- Born: Wayne Jarrett 1956 (age 69–70) Kingston, Jamaica
- Origin: Allman Town, Jamaica
- Genres: Reggae
- Occupation: Singer
- Instrument: Vocals
- Years active: Late 70s – present
- Labels: Greensleeves Records, Jah Life Records,

= Wayne Jarrett =

Jamaican reggae singer

Wayne Jarrett (born 1956) is a Jamaican reggae musician born in Kingston, Jamaica, and raised in Allman Town, Jamaica. He currently resides in the United States in Hartford, Connecticut.

==Biography==

===Early life===
Wayne Jarrett was born in 1956 in Kingston, Jamaica, one of seven children. He was raised as a Rastafarian and grew up in Rachford Park, Allman Town. As a child, he was friends with fellow reggae singer Horace Andy.

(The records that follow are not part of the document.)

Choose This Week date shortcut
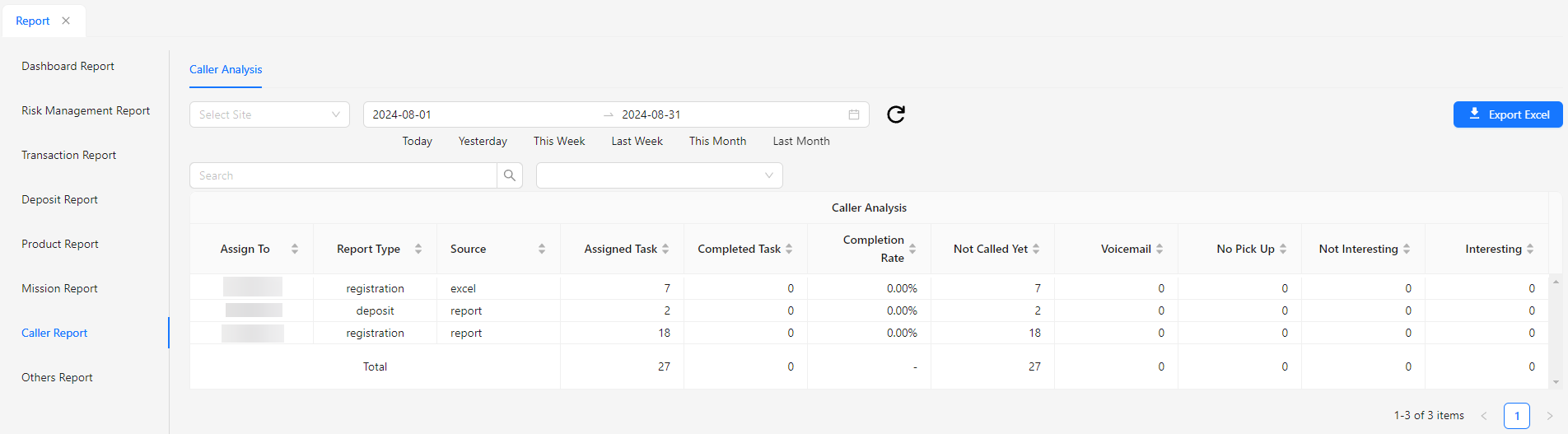This screenshot has height=434, width=1568. point(559,141)
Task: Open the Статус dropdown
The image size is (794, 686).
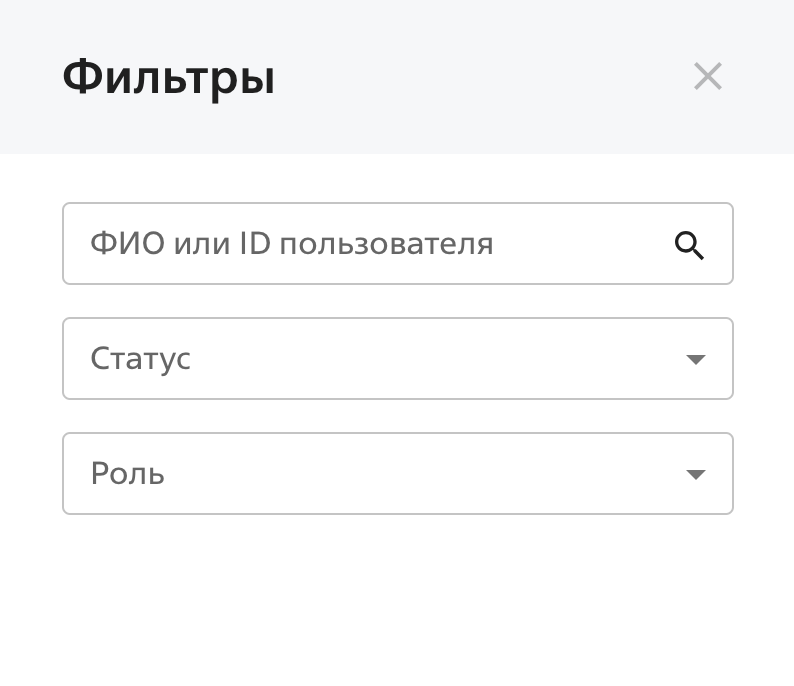Action: pyautogui.click(x=397, y=359)
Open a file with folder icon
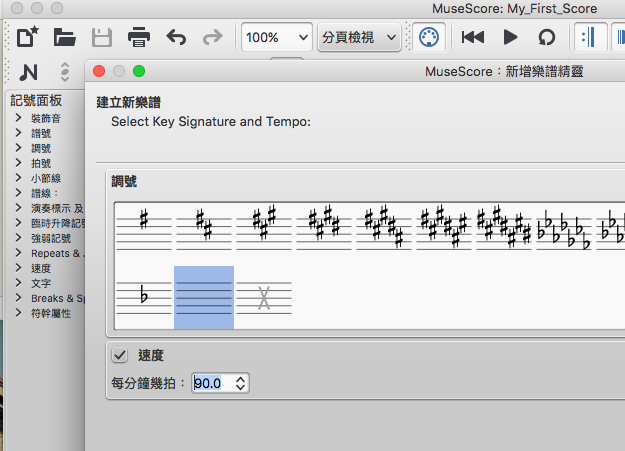This screenshot has height=451, width=625. 65,38
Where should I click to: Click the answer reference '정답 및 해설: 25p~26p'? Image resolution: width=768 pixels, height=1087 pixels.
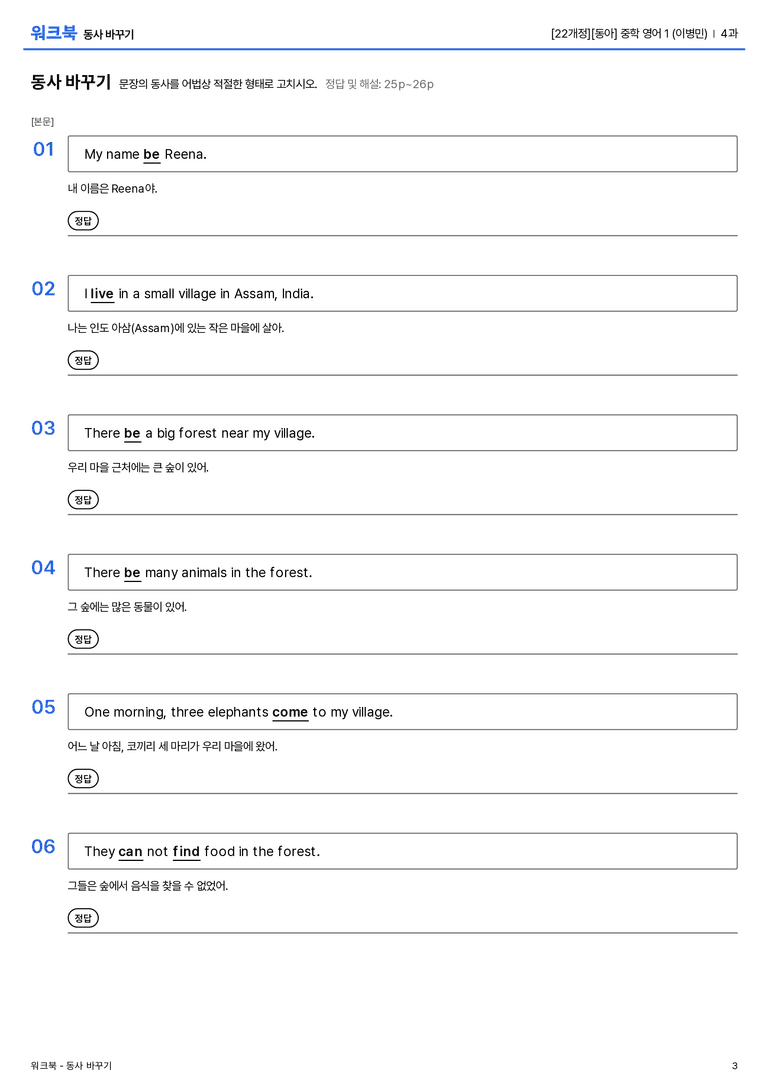[379, 84]
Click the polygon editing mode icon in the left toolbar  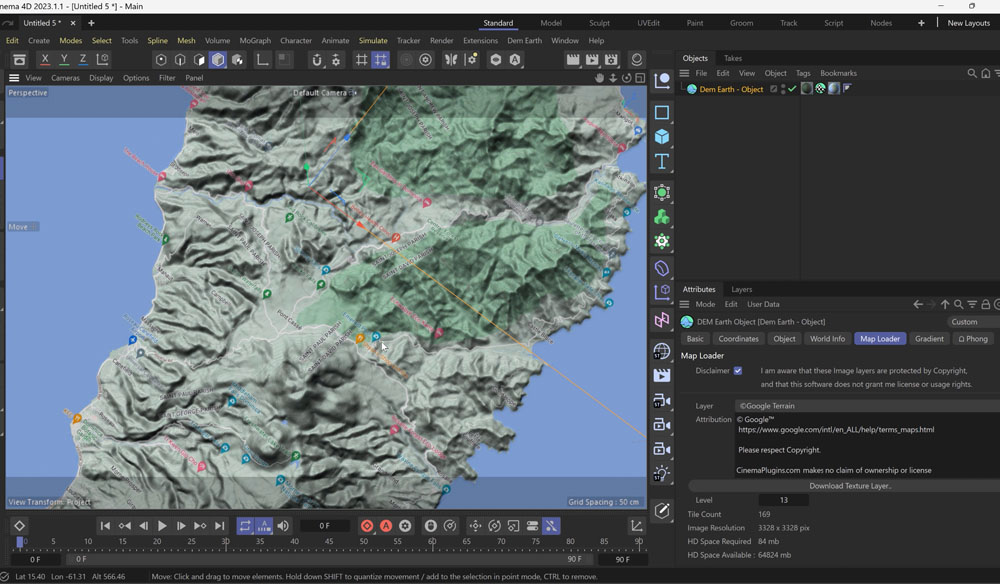[200, 59]
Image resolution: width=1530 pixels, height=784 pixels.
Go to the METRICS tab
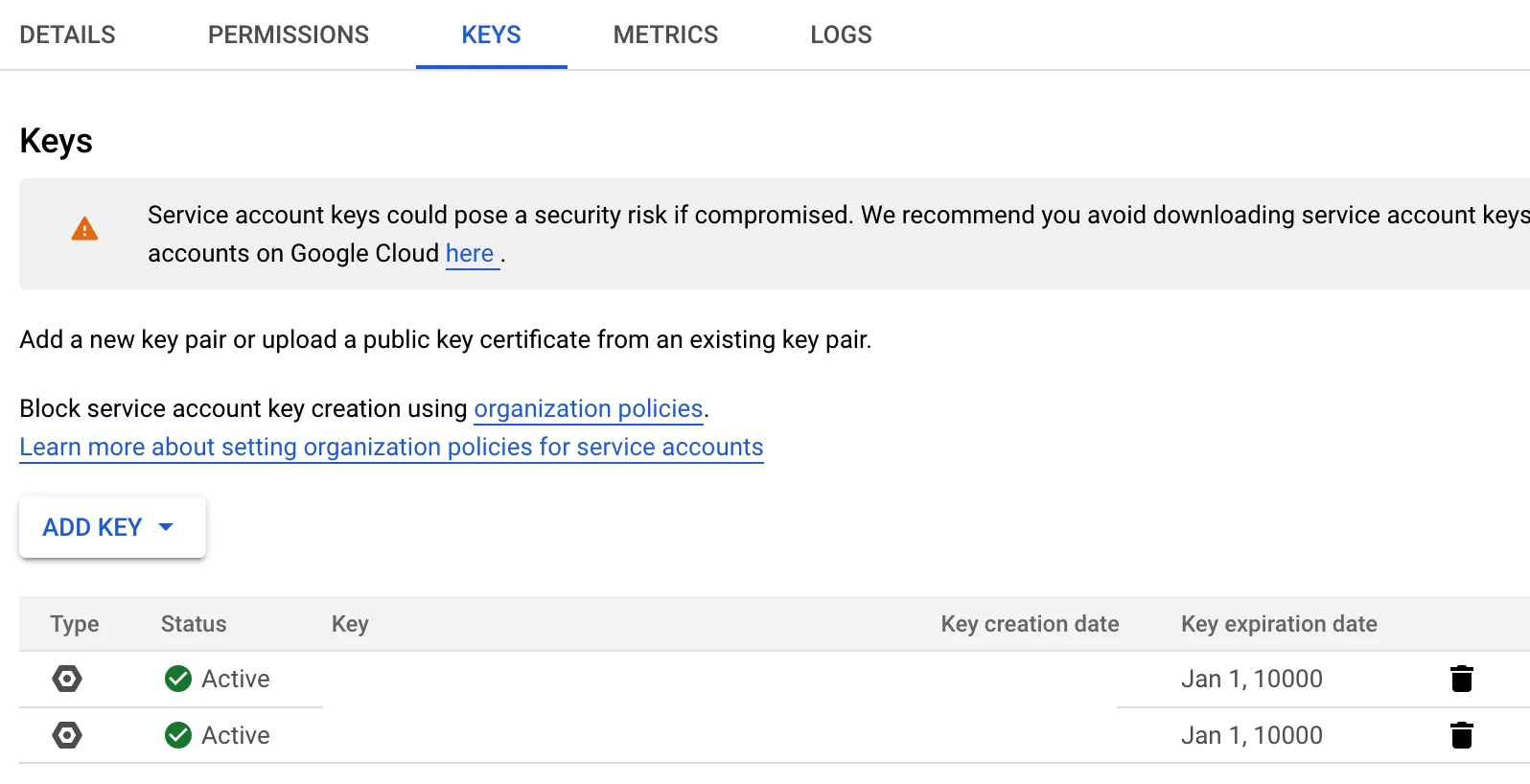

Jarrett's voice caught the attention of his high-school teacher, who persuaded him to join the school choir. In 1973, he moved to Hartford, Connecticut, with his parents. His mother had wanted him to move out of Kingston so he did not get involved with the wrong crowd. Jarrett got a part-time job while attending school and used his earnings to buy a turntable, amplifier and microphone.

===Career===
However, the reggae scene in Connecticut at the time was in its infancy and most people preferred to listen to blues in social situations. Jarrett performed at a West Indian social club and tried to become one of the first reggae artists to make it from Connecticut. A friend by the name of "Belltone", who operated a local record store, took him to New York City to record some tracks. It was there Jarrett met Lloyd Barnes, who produced his first studio recording, "African Woman". Jarrett then returned to Jamaica to record his second track, "Satta Dread" (the dub mix of which was later released on a King Tubby compilation). After recording the track, Jarrett went to Idler's Corner, in Chancery Lane, to try to find a producer and officially get signed to a label.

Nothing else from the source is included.